## WORK TASK
Only the count is expected: the number of lines below that contain "agent".

## LISTED ENTRIES
Content starts

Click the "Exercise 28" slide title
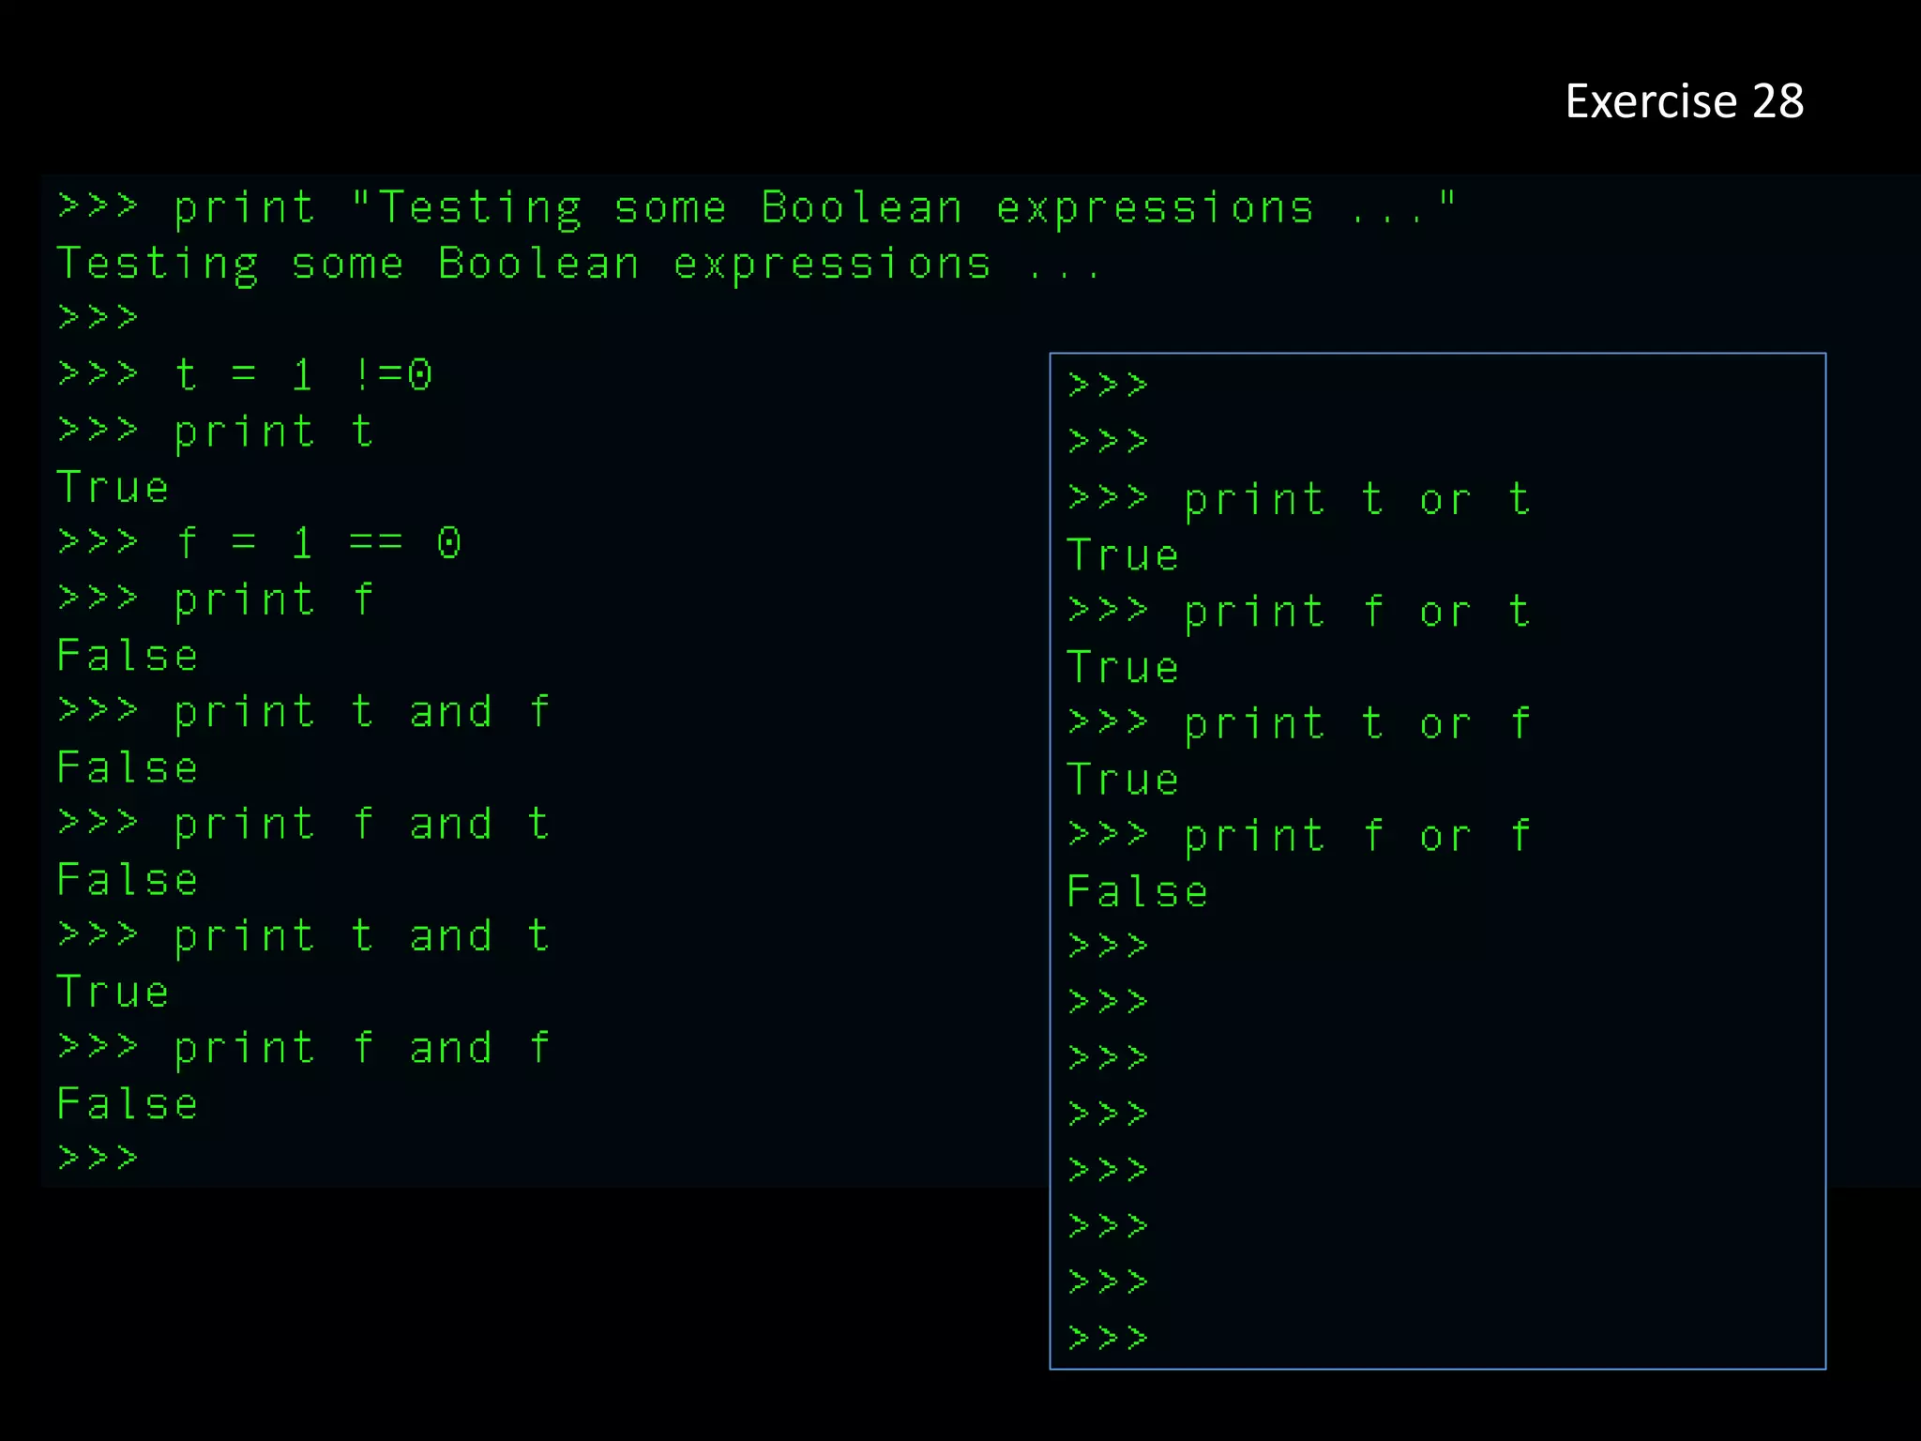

Content ends
Content starts

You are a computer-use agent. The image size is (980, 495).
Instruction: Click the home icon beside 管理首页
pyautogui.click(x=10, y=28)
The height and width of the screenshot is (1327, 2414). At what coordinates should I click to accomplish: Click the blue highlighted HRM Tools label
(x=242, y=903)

Content ends
Content starts

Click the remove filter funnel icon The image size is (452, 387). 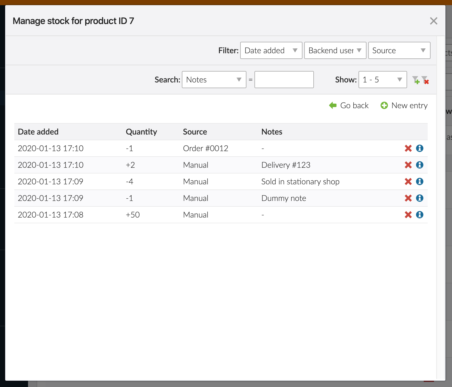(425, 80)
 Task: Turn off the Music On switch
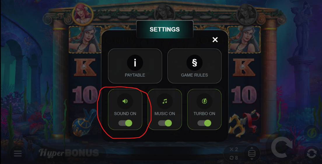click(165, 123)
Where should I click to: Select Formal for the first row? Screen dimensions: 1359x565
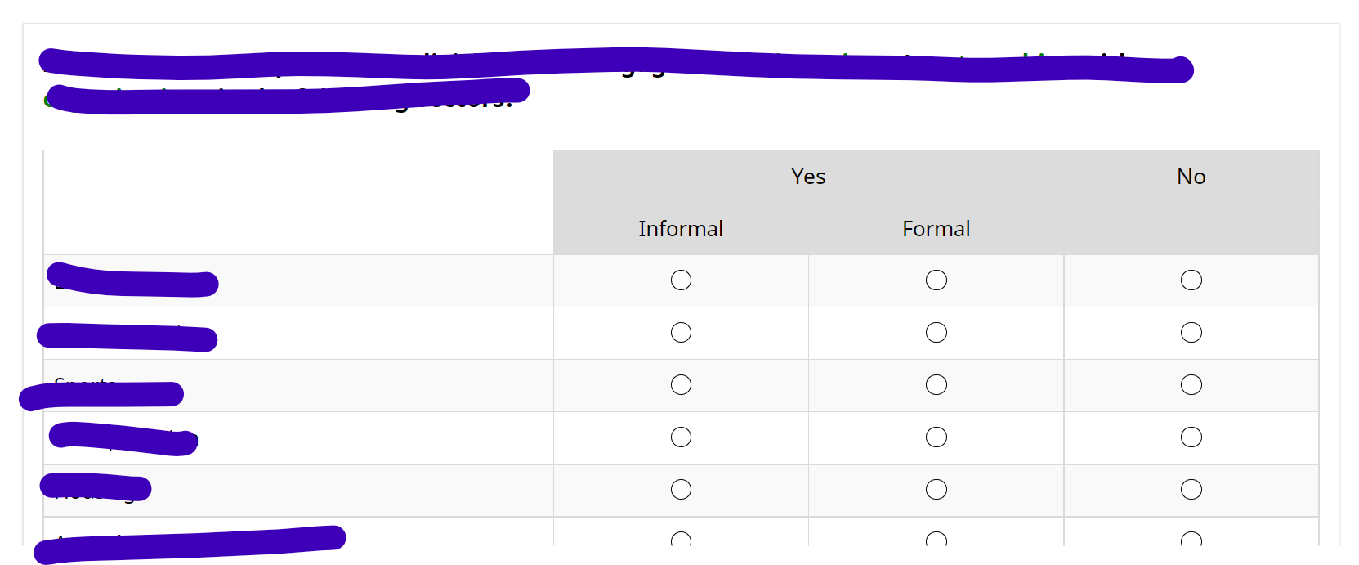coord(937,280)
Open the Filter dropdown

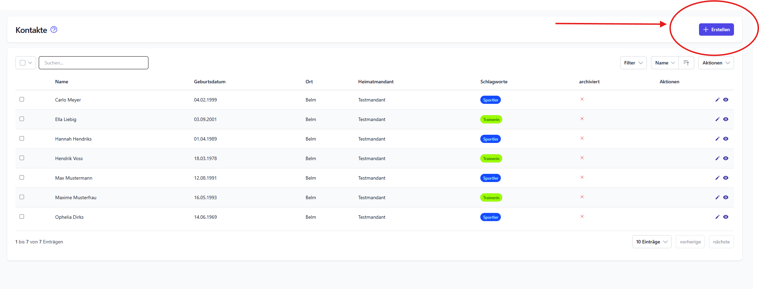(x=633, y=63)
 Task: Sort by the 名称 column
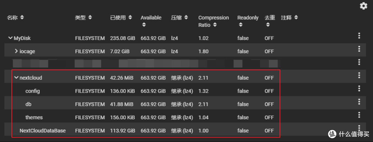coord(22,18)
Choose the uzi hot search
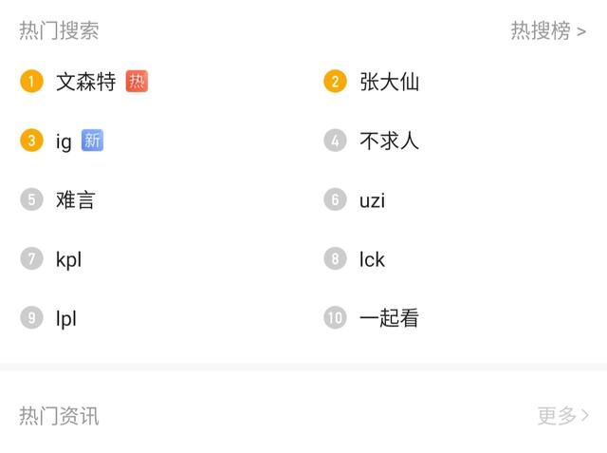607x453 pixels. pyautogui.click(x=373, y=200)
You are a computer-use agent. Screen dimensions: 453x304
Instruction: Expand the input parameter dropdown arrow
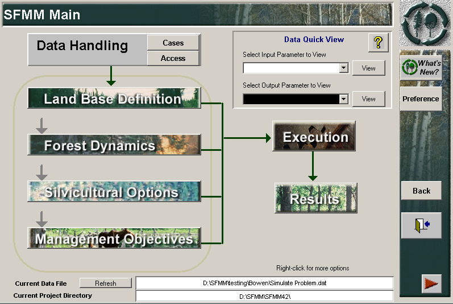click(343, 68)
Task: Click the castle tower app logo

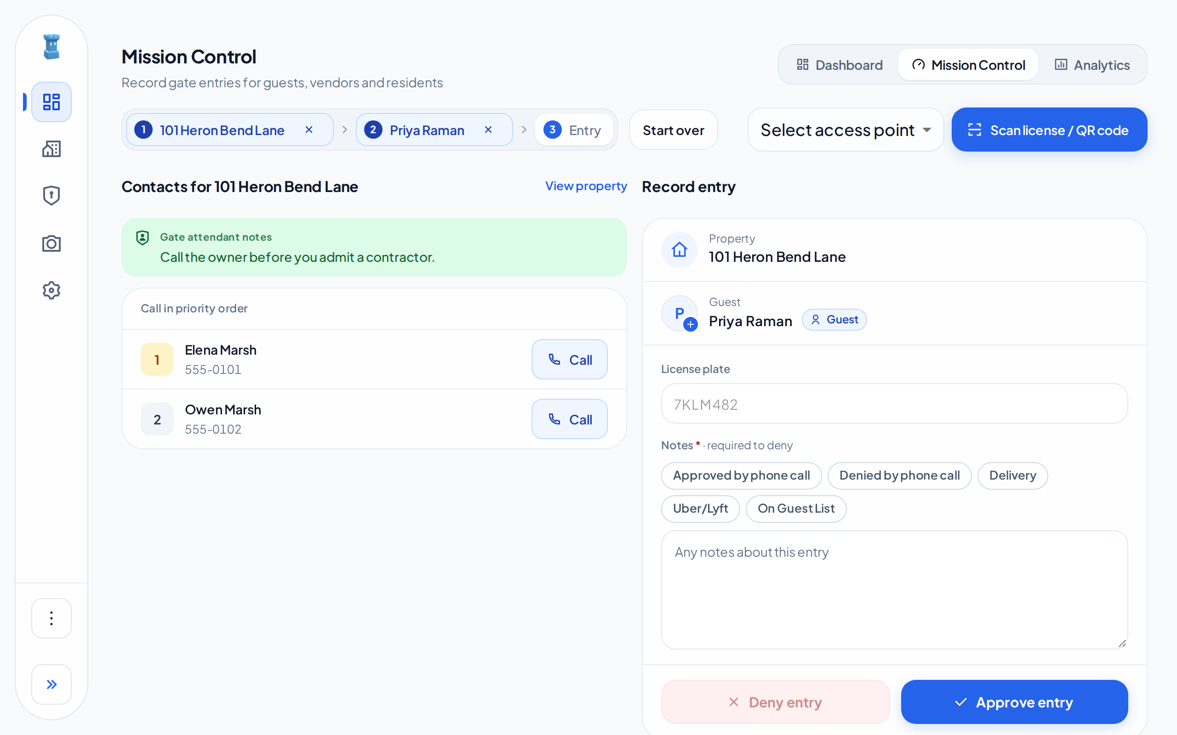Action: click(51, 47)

Content ends

## OUTPUT
2